• Task brief
Can you rewrite all the entries below with "Which point should I click to accomplish" substituted for every "At what coordinates should I click to accomplish", leaving everything else unchanged?

Begin Input rows

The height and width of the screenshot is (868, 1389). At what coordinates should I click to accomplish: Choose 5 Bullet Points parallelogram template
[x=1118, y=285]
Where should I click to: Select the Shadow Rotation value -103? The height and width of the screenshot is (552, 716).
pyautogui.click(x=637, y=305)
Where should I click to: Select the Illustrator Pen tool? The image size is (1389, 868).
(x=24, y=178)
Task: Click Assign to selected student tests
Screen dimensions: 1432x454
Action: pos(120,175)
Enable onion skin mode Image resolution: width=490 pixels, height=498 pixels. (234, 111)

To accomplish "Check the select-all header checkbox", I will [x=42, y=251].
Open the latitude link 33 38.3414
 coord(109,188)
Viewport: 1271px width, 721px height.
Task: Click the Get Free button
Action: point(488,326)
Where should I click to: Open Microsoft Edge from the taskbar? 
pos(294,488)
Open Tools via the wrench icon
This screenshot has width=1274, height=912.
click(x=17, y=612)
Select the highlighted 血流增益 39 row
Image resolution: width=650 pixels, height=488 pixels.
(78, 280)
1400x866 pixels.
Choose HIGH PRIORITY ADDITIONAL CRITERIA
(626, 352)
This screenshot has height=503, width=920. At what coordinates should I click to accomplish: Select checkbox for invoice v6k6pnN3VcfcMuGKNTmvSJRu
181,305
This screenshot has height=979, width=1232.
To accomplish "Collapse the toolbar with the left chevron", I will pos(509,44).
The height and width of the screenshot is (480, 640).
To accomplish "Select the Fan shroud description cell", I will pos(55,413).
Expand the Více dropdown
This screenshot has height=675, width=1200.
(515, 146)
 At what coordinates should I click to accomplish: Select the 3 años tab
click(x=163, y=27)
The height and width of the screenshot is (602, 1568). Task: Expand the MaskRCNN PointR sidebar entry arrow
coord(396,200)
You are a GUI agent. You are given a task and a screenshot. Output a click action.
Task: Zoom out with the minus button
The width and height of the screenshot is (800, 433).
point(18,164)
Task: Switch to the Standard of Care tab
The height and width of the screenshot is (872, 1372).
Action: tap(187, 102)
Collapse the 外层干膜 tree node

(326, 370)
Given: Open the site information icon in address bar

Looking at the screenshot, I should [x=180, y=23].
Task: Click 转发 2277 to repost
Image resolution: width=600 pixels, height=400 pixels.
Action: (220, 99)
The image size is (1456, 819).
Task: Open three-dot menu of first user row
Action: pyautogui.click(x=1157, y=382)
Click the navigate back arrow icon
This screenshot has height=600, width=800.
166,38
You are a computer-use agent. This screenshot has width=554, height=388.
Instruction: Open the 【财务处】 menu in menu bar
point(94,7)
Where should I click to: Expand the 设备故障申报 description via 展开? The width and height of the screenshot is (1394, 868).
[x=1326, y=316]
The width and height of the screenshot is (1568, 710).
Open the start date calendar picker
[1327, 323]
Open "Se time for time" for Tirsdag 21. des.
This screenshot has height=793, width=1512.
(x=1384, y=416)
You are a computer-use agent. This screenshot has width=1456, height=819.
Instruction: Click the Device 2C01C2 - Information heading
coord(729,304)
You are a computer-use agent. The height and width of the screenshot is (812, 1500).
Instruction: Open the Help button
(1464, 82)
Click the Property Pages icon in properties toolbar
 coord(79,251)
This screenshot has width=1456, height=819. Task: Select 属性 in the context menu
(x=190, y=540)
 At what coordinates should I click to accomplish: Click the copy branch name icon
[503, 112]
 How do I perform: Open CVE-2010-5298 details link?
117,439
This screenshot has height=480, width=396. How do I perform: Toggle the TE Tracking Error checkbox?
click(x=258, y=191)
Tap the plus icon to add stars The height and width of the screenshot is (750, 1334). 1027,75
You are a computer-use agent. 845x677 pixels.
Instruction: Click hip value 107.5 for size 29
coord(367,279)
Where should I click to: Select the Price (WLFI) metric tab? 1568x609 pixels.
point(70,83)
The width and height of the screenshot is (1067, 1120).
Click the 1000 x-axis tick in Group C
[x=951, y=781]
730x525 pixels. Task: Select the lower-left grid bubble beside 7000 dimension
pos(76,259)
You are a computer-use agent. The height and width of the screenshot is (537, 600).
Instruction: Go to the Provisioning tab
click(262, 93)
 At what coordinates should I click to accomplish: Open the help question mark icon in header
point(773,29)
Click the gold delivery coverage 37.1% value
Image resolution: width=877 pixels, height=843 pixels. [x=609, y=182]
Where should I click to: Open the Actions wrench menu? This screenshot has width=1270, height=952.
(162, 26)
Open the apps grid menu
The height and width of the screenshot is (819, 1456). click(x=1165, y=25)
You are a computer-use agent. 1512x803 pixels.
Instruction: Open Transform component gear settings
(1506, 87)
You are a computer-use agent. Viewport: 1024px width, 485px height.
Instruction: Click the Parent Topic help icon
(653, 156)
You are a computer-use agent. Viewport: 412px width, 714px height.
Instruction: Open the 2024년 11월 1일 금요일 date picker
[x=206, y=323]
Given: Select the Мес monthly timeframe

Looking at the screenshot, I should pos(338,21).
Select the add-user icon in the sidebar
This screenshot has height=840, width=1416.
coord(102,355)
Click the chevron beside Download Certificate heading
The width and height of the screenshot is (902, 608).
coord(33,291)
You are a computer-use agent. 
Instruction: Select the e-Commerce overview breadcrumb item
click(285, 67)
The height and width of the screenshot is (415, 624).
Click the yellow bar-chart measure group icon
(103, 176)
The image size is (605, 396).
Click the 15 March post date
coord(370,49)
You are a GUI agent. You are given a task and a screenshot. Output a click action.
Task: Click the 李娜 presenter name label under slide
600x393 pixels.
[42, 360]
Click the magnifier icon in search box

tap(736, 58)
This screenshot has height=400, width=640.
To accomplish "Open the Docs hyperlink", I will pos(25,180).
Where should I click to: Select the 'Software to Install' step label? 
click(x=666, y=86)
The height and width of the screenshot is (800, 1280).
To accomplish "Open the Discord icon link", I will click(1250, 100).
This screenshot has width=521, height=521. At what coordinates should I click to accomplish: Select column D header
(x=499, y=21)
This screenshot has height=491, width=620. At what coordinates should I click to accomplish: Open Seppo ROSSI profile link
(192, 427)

End Input rows

• Correct output
The height and width of the screenshot is (868, 1389). Which point should I click to accomplish: Choose 5 Bullet Points parallelogram template
[x=1118, y=285]
Where should I click to: Select the Shadow Rotation value -103? The height and width of the screenshot is (552, 716).
pyautogui.click(x=637, y=305)
Where should I click to: Select the Illustrator Pen tool? The image size is (1389, 868).
(x=24, y=178)
Task: Click Assign to selected student tests
Screen dimensions: 1432x454
Action: pos(120,175)
Enable onion skin mode Image resolution: width=490 pixels, height=498 pixels. (234, 111)

To accomplish "Check the select-all header checkbox", I will [x=42, y=251].
Open the latitude link 33 38.3414
 coord(109,188)
Viewport: 1271px width, 721px height.
Task: Click the Get Free button
Action: point(488,326)
Where should I click to: Open Microsoft Edge from the taskbar? 
pos(294,488)
Open Tools via the wrench icon
This screenshot has width=1274, height=912.
click(x=17, y=612)
Select the highlighted 血流增益 39 row
Image resolution: width=650 pixels, height=488 pixels.
(78, 280)
1400x866 pixels.
Choose HIGH PRIORITY ADDITIONAL CRITERIA
(626, 352)
This screenshot has height=503, width=920. Which point should I click to accomplish: Select checkbox for invoice v6k6pnN3VcfcMuGKNTmvSJRu
181,305
This screenshot has height=979, width=1232.
To accomplish "Collapse the toolbar with the left chevron", I will pos(509,44).
The height and width of the screenshot is (480, 640).
To accomplish "Select the Fan shroud description cell", I will pos(55,413).
Expand the Více dropdown
This screenshot has height=675, width=1200.
(515, 146)
 Which point should I click to accomplish: Select the 3 años tab
click(x=163, y=27)
The height and width of the screenshot is (602, 1568). Task: Expand the MaskRCNN PointR sidebar entry arrow
coord(396,200)
You are a GUI agent. You are given a task and a screenshot. Output a click action.
Task: Zoom out with the minus button
The width and height of the screenshot is (800, 433).
point(18,164)
Task: Switch to the Standard of Care tab
The height and width of the screenshot is (872, 1372).
Action: tap(187, 102)
Collapse the 外层干膜 tree node

(326, 370)
Given: Open the site information icon in address bar

Looking at the screenshot, I should [x=180, y=23].
Task: Click 转发 2277 to repost
Image resolution: width=600 pixels, height=400 pixels.
Action: (220, 99)
The image size is (1456, 819).
Task: Open three-dot menu of first user row
Action: pyautogui.click(x=1157, y=382)
Click the navigate back arrow icon
This screenshot has height=600, width=800.
166,38
You are a computer-use agent. This screenshot has width=554, height=388.
Instruction: Open the 【财务处】 menu in menu bar
point(94,7)
Where should I click to: Expand the 设备故障申报 description via 展开? The width and height of the screenshot is (1394, 868).
[x=1326, y=316]
The width and height of the screenshot is (1568, 710).
Open the start date calendar picker
[1327, 323]
Open "Se time for time" for Tirsdag 21. des.
This screenshot has height=793, width=1512.
(x=1384, y=416)
You are a computer-use agent. This screenshot has width=1456, height=819.
Instruction: Click the Device 2C01C2 - Information heading
coord(729,304)
You are a computer-use agent. The height and width of the screenshot is (812, 1500).
Instruction: Open the Help button
(1464, 82)
Click the Property Pages icon in properties toolbar
 coord(79,251)
This screenshot has width=1456, height=819. Task: Select 属性 in the context menu
(x=190, y=540)
 Which point should I click to accomplish: Click the copy branch name icon
[503, 112]
 How do I perform: Open CVE-2010-5298 details link?
117,439
This screenshot has height=480, width=396. How do I perform: Toggle the TE Tracking Error checkbox?
click(x=258, y=191)
Tap the plus icon to add stars The height and width of the screenshot is (750, 1334). 1027,75
You are a computer-use agent. 845x677 pixels.
Instruction: Click hip value 107.5 for size 29
coord(367,279)
Where should I click to: Select the Price (WLFI) metric tab? 1568x609 pixels.
point(70,83)
The width and height of the screenshot is (1067, 1120).
Click the 1000 x-axis tick in Group C
[x=951, y=781]
730x525 pixels. Task: Select the lower-left grid bubble beside 7000 dimension
pos(76,259)
You are a computer-use agent. The height and width of the screenshot is (537, 600).
Instruction: Go to the Provisioning tab
click(262, 93)
 Which point should I click to accomplish: Open the help question mark icon in header
point(773,29)
Click the gold delivery coverage 37.1% value
Image resolution: width=877 pixels, height=843 pixels. [x=609, y=182]
Where should I click to: Open the Actions wrench menu? This screenshot has width=1270, height=952.
(162, 26)
Open the apps grid menu
The height and width of the screenshot is (819, 1456). click(x=1165, y=25)
You are a computer-use agent. 1512x803 pixels.
Instruction: Open Transform component gear settings
(1506, 87)
You are a computer-use agent. Viewport: 1024px width, 485px height.
Instruction: Click the Parent Topic help icon
(653, 156)
You are a computer-use agent. Viewport: 412px width, 714px height.
Instruction: Open the 2024년 11월 1일 금요일 date picker
[x=206, y=323]
Given: Select the Мес monthly timeframe

Looking at the screenshot, I should pos(338,21).
Select the add-user icon in the sidebar
This screenshot has height=840, width=1416.
coord(102,355)
Click the chevron beside Download Certificate heading
The width and height of the screenshot is (902, 608).
coord(33,291)
You are a computer-use agent. 
Instruction: Select the e-Commerce overview breadcrumb item
click(285, 67)
The height and width of the screenshot is (415, 624).
Click the yellow bar-chart measure group icon
(103, 176)
The image size is (605, 396).
Click the 15 March post date
coord(370,49)
You are a GUI agent. You are given a task and a screenshot. Output a click action.
Task: Click the 李娜 presenter name label under slide
600x393 pixels.
[42, 360]
Click the magnifier icon in search box

tap(736, 58)
This screenshot has height=400, width=640.
To accomplish "Open the Docs hyperlink", I will pos(25,180).
Where should I click to: Select the 'Software to Install' step label? 
click(x=666, y=86)
The height and width of the screenshot is (800, 1280).
To accomplish "Open the Discord icon link", I will click(1250, 100).
This screenshot has width=521, height=521. Which point should I click to accomplish: Select column D header
(x=499, y=21)
This screenshot has height=491, width=620. Which point should I click to accomplish: Open Seppo ROSSI profile link
(192, 427)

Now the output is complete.